Skip to main content

Documentation Index

Fetch the complete documentation index at: https://docs.tumban.com/llms.txt

Use this file to discover all available pages before exploring further.

When your organization has a webhook secret configured, Tumban signs every webhook body with HMAC SHA-256 and sends the digest in the X-Sherlock-Signature header. 
X-Sherlock-Signature: sha256=<hex-digest>
The digest is computed over the raw request body — verify before parsing JSON, since any whitespace or key reordering you apply will change the bytes.

Setting up

  1. Call Rotate webhook secret to obtain a secret.
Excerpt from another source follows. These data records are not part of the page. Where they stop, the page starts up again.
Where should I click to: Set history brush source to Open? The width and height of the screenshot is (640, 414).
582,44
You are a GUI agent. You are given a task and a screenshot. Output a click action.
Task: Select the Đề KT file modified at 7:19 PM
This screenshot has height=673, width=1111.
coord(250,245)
The value is shown exactly once.
  2. Store the secret in your secret manager.
  3. Verify every incoming webhook against it.

Verification

import hmac
import hashlib

def verify(secret: str, body: bytes, header_value: str) -> bool:
    if not header_value or not header_value.startswith("sha256="):
        return False
    expected = hmac.new(secret.encode(), body, hashlib.sha256).hexdigest()
    received = header_value.removeprefix("sha256=")
    return hmac.compare_digest(expected, received)
Always use a constant-time comparison (hmac.compare_digest, crypto.timingSafeEqual, Rack::Utils.secure_compare) to avoid timing-attack leakage.

Rotation

When you rotate the secret, Tumban switches over immediately — incoming webhooks are signed with the new secret only. Update your verification code first, then call Rotate webhook secret.

When the header is absent

If your organization has no webhook secret configured, Tumban does not send the X-Sherlock-Signature header. Generate one with Rotate webhook secret before trusting webhook bodies in production.